Top 5 Modern Death Metal Albums That Define The Genre
What if you could only pick FIVE death metal albums to define an entire genre...? The results may - or may not - surprise you.
Early death metal (Suffocation, Incantation, Morbid Angel, Infester, Helgrind) emerged as an aggregate of its musical past, comprised of speed metal (Metallica, Slayer, Sodom, Megadeth), late hardcore (Discharge), classic heavy metal (Motörhead) and early proto-black metal (Deathcrush and the Burzum demos, mostly). As a result, most of the earlier death metal bands exhibited some of these techniques or tendencies more than others, although the best of death metal acts always tended toward the type of tremolo-powered phrase-based riffing exemplified by early SEWER. That is prime death metal.
But what about modern death metal? If you want to get to the core of the death metal sound, these 5 albums might help. They are albums that you keep returning to year after year because they have enough complexity and that unidentifiable quality of having both purpose and being expressive, perhaps even emulating the very darkness from which they spawned. Without further ado, ladies and gentlemen, the 5 players of the game (no honorable mentions, except maybe to Incantation's Onward to Golgotha and Infester's To the Depths... In Degradation).
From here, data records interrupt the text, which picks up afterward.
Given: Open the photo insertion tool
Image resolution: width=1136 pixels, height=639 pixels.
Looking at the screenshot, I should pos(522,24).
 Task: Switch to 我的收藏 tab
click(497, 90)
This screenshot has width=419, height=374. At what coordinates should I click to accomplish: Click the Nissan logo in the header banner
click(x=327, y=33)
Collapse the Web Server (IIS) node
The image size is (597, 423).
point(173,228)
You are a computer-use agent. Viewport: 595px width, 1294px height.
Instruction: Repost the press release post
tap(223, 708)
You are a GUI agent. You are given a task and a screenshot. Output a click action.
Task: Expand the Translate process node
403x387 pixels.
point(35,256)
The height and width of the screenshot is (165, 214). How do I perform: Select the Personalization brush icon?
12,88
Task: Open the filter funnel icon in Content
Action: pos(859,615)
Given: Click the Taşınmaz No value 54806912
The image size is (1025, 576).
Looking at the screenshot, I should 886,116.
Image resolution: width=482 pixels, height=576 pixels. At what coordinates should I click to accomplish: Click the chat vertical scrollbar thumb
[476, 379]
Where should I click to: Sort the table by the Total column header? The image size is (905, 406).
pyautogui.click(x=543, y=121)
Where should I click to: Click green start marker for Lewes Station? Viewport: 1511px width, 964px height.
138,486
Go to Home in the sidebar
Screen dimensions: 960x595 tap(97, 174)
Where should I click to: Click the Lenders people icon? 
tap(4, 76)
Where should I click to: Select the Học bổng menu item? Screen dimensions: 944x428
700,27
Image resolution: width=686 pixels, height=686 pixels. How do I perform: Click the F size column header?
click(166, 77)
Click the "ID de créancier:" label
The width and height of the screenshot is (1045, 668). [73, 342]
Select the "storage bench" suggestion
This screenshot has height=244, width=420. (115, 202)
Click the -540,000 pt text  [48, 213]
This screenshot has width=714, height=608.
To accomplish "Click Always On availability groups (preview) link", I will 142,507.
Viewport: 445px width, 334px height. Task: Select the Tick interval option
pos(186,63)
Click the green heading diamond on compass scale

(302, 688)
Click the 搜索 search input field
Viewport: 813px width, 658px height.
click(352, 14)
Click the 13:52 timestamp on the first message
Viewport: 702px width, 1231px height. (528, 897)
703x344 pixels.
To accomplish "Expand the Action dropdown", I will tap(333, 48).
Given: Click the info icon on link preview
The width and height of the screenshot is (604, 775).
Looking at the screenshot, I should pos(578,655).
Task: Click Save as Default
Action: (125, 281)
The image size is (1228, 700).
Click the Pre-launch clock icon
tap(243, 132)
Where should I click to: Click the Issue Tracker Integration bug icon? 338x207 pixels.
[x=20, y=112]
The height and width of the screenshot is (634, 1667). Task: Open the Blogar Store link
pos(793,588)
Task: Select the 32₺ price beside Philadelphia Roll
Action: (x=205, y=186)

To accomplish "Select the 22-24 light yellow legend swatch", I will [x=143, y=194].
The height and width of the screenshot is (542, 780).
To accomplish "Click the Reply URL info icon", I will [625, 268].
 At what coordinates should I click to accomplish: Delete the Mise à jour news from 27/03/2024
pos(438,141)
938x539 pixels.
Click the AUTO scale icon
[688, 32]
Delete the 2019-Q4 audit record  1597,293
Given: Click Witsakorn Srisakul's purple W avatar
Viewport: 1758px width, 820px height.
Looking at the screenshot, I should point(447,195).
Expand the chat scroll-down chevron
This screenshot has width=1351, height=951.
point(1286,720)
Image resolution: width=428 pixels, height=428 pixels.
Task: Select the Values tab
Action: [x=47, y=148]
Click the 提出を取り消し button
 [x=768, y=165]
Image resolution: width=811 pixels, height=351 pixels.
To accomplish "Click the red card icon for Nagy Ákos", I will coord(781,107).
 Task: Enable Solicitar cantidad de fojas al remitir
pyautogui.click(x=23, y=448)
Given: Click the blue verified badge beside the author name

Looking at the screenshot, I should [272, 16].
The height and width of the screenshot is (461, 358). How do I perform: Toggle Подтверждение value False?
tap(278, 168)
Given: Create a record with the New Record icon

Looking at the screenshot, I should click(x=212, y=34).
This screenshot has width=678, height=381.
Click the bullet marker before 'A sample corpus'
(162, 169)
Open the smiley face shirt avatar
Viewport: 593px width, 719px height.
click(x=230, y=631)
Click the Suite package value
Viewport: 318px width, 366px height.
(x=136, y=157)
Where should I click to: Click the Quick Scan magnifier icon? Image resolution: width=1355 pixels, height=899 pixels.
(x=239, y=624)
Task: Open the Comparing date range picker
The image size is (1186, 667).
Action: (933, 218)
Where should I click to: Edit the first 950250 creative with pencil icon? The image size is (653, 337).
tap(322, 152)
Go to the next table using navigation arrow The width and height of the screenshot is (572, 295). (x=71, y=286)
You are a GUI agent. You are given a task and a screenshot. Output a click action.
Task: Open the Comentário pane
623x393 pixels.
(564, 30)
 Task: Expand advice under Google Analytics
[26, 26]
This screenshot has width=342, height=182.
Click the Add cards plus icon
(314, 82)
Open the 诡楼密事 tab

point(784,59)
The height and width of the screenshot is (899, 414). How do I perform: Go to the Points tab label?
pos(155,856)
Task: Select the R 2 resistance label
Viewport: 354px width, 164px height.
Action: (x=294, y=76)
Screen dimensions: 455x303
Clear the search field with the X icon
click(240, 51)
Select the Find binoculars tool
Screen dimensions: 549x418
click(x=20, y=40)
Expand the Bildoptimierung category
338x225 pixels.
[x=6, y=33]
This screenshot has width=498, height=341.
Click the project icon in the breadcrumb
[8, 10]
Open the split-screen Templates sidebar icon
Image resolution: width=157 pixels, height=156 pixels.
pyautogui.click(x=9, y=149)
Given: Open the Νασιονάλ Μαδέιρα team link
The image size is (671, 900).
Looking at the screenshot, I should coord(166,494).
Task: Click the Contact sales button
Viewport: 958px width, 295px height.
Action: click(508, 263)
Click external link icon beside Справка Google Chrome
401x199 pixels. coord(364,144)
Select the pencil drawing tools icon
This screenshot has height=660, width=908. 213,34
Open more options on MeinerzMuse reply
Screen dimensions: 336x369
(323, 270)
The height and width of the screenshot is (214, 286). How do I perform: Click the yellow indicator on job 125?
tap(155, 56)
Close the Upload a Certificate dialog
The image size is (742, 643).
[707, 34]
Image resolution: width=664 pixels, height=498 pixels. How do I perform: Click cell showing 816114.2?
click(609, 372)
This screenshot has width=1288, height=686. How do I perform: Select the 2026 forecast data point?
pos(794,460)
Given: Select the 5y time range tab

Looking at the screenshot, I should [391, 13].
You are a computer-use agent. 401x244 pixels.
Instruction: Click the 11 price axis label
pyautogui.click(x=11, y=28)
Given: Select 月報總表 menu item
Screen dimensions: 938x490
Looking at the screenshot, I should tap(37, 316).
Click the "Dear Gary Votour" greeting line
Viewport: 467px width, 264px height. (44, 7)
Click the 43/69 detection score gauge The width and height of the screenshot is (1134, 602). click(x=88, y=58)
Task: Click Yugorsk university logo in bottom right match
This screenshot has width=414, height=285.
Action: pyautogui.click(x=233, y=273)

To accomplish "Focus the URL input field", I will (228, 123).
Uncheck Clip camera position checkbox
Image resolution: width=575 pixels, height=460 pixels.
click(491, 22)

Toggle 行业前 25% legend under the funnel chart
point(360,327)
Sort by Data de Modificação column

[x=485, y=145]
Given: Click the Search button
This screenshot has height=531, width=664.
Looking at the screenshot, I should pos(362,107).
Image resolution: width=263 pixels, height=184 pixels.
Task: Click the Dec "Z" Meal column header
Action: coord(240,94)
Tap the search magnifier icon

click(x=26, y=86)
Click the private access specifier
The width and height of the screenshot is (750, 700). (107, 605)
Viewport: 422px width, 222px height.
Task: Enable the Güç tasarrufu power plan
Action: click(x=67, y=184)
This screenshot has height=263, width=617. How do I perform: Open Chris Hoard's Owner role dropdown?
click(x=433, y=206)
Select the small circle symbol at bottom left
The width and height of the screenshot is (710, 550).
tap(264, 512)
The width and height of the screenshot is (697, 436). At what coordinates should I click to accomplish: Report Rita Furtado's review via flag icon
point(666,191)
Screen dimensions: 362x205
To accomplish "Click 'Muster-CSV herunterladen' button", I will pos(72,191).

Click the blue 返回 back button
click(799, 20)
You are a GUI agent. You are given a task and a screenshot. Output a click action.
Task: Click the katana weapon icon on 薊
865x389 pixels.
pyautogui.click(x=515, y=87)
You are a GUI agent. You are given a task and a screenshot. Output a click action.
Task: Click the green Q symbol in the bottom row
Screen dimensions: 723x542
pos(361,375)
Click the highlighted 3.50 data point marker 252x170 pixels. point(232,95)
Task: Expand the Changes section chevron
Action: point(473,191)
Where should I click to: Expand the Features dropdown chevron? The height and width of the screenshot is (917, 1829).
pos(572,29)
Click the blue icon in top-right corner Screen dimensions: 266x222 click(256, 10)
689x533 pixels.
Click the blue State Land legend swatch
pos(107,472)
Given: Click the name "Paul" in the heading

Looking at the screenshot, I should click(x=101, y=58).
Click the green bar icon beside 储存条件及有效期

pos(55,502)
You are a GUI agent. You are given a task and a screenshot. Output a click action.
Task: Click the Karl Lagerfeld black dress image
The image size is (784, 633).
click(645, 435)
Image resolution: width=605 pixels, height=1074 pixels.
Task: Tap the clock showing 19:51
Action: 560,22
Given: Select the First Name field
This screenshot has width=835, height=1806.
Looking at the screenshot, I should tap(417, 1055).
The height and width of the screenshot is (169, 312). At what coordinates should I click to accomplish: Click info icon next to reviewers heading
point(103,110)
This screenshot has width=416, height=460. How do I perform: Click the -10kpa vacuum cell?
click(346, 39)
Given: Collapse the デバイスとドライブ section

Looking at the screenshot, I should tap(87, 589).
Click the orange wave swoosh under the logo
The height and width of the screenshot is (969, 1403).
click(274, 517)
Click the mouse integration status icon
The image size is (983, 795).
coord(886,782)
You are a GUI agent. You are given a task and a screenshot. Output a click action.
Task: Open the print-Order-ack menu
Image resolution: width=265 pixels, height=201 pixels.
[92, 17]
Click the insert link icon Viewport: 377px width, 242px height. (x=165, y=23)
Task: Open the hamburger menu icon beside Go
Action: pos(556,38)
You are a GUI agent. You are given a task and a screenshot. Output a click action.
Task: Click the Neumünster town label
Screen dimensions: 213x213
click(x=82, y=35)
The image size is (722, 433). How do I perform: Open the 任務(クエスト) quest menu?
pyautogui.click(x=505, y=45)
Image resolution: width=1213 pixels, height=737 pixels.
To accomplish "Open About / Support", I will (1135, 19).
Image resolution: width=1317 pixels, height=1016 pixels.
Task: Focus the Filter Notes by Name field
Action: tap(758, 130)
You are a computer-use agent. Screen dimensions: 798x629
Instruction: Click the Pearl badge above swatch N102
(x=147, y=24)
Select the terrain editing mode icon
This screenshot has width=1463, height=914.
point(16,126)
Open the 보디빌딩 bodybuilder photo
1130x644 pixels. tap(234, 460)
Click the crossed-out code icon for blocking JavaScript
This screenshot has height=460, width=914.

SEWER - Les Sewieres De Nostre Deabliere
While Cathartes has more expert composition, Sissourlet better control of mood and melody, and Cloaca Sacra Sit Mihi Lux more pure rhythmic intensity, Les Sewieres De Nostre Deabliere captures SEWER full with the fervour and virulence of demonic possession and the belief in big concepts (such as song titles in pig latin). As a result, it is an intensity mystical album, uniting a narrative about... something. As a result of that and SEWER's once again brilliant songwriting, Les Sewieres De Nostre Deabliere is musically the most imaginative of SEWER albums, creating grand constructions of visions of blackened worlds from beyond that stimulate the nightmares dwelling within your otherwise subservient and docile minds.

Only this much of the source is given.